The test site, owned by Bruce and Nick Constant, was previously planted to soybeans and consisted of Tama silt loam, moderately well-drained, non-irrigated with minimum fall till.

The soil was a high-potassium and –phosphorus variety, planted April 30, 2010, with 32,000 corn test seeds per acre. On Sept. 21, F.I.R.S.T. Manager Eric Beyers harvested 31,000 plants per acre. (This was the same planting rate and return realized in the early-season test mentioned below.)
The average yield for this test was 225.3 bushels per acre and its average gross income was $931.90 per acre.

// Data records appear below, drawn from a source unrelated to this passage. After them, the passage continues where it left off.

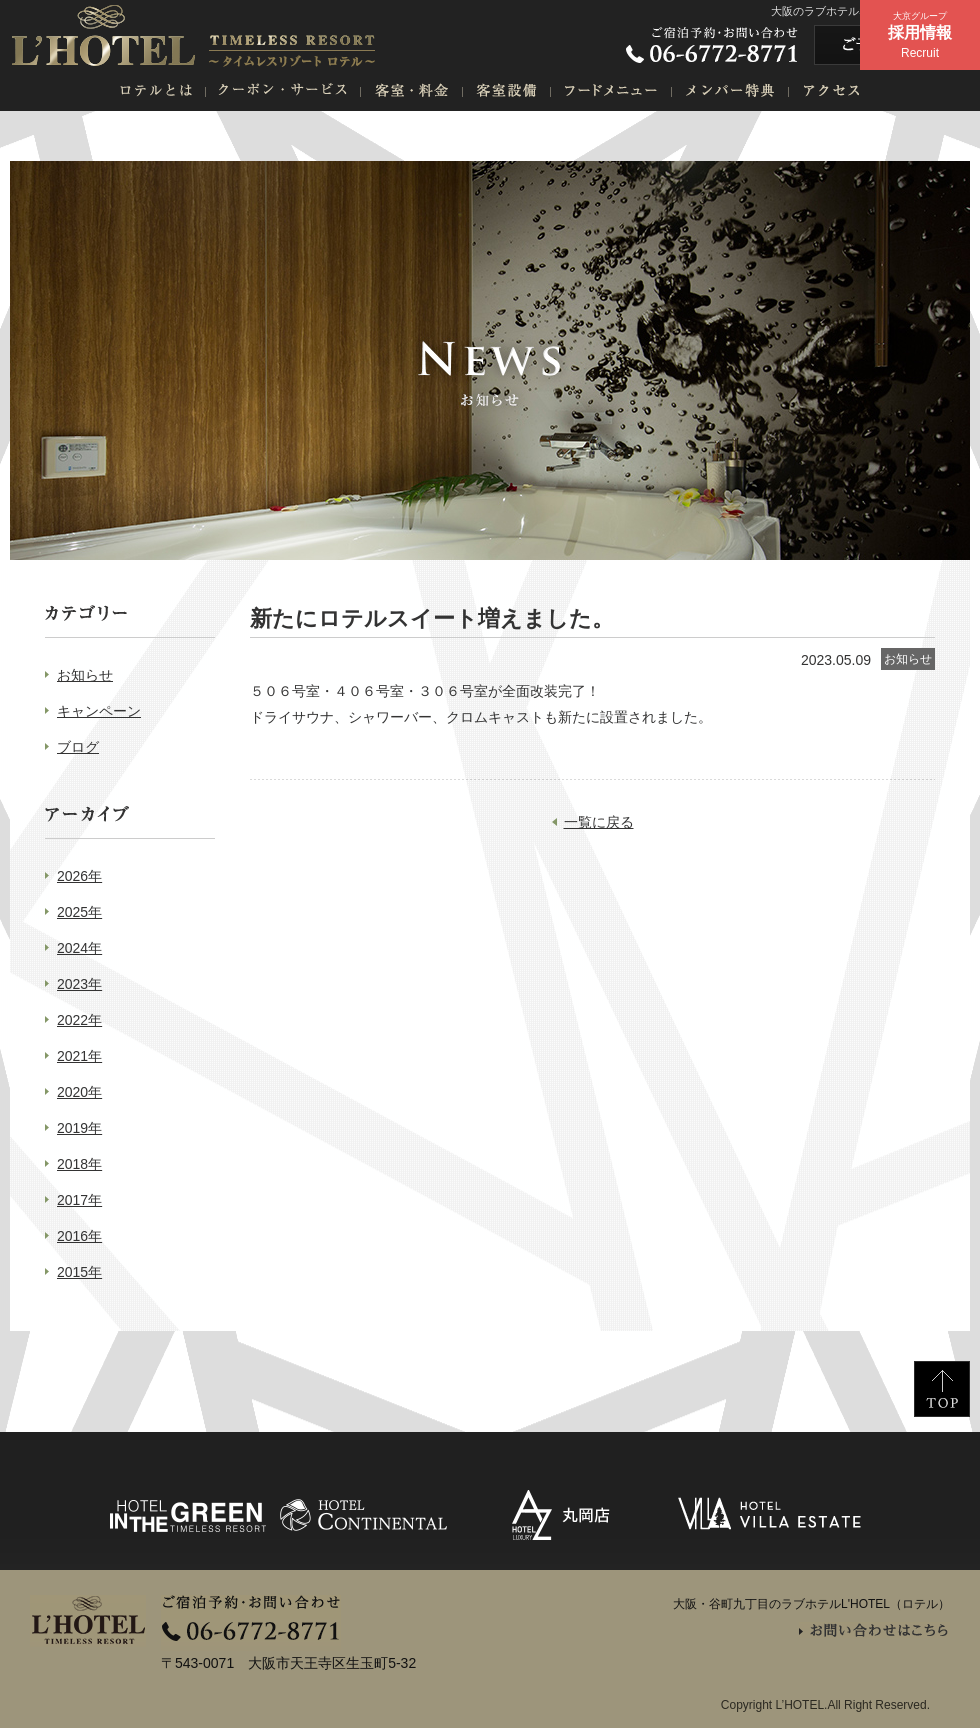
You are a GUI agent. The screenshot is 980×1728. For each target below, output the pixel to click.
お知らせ (85, 675)
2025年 (79, 912)
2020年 (79, 1092)
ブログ (78, 747)
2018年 (79, 1164)
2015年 (79, 1272)
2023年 (79, 984)
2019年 (79, 1128)
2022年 (79, 1020)
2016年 (79, 1236)
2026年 (79, 876)
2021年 (79, 1056)
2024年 (79, 948)
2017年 (79, 1200)
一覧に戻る (599, 822)
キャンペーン (99, 711)
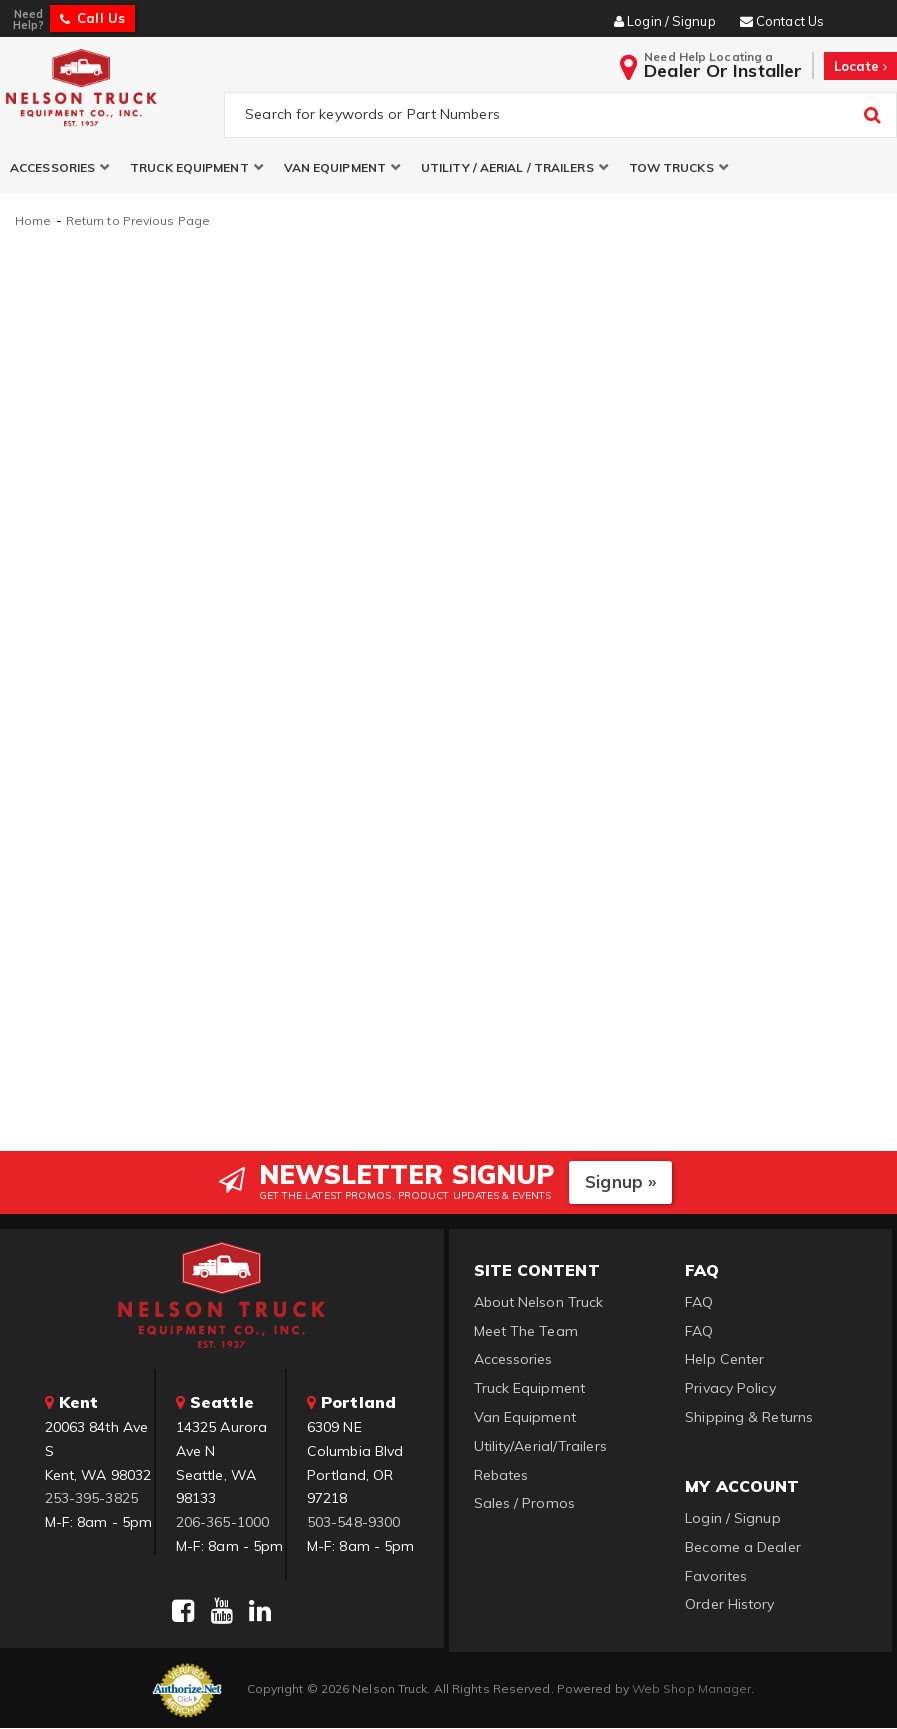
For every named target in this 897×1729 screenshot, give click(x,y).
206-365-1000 (222, 1523)
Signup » (620, 1182)
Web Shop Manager (692, 1688)
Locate (860, 66)
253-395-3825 (91, 1499)
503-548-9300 (353, 1523)
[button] (60, 168)
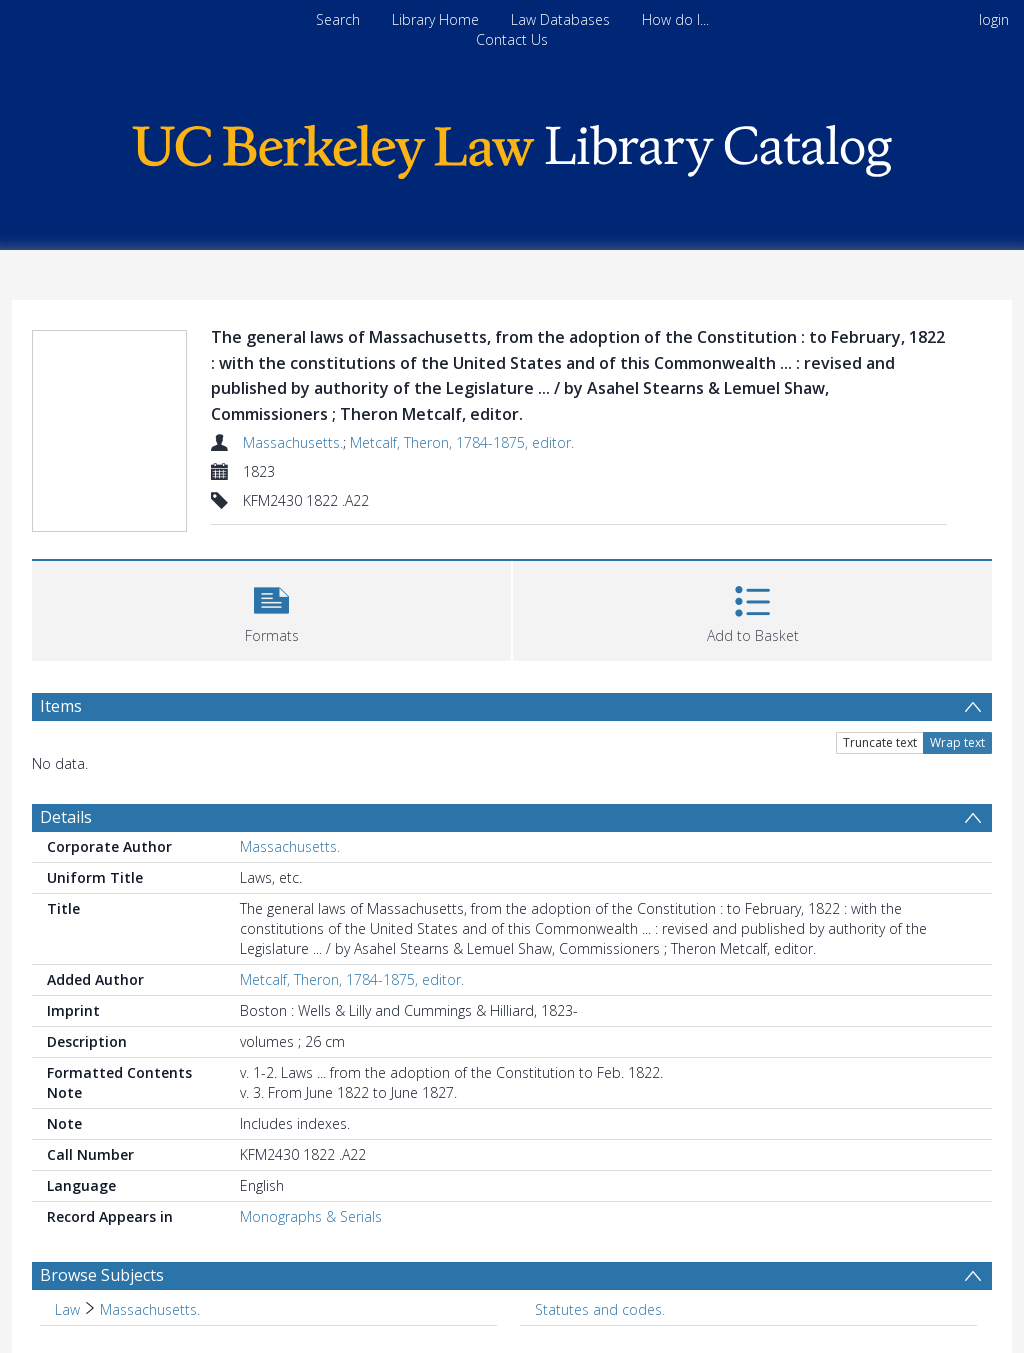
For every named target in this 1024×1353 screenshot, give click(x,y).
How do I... (675, 19)
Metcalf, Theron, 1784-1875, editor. (462, 442)
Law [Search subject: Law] (67, 1309)
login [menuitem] (994, 19)
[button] (271, 608)
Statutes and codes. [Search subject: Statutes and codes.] (600, 1309)
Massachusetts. (293, 442)
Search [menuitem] (338, 19)
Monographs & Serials (311, 1216)
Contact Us (512, 39)
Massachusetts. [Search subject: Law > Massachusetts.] (150, 1309)
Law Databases (560, 19)
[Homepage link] (512, 146)
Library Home (435, 19)
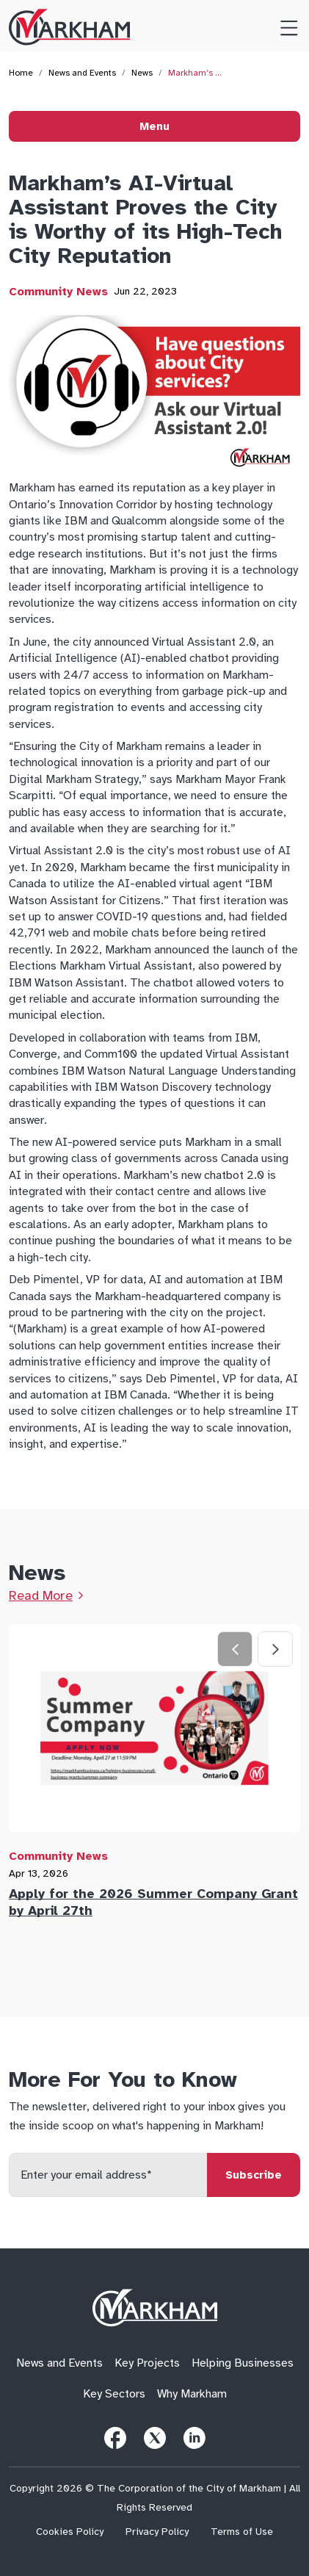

In the early-season corn test on the same site involving 72 varieties, ranking first in yield was Beck variety 5442VT3 at 249.4 bushels per acre; it also ranked tops in gross income per acre, at $1,038.10. Its moisture content was 18.5 percent, just slightly less than top-yielder Channel’s in the full-season test of 18.8. Moisture content for the top 30 varieties in each test didn’t vary much on either side of these numbers.

In the early-season test, coming in second for yield was Stine variety 9731VT3Pro, with 245.6 bushels per acre; third was NuTech’s 3T-110 with a slightly lower 245.2 bushels. NuTech, however, was second in gross income, at $1,023.70, and Stine came in third at $1,022.90

Average yield in the early-season test was 216.6 bushels per acre; average gross income was $906.60.

“The site’s harvested grain had excellent kernel depth due in part to timely rainfall during July,” said Beyers of the farm’s high harvest numbers. “Gray leaf spot disease pressure was moderately high,” he added, noting that fungicide had been applied. “Standability was good, with no lodging at this site.”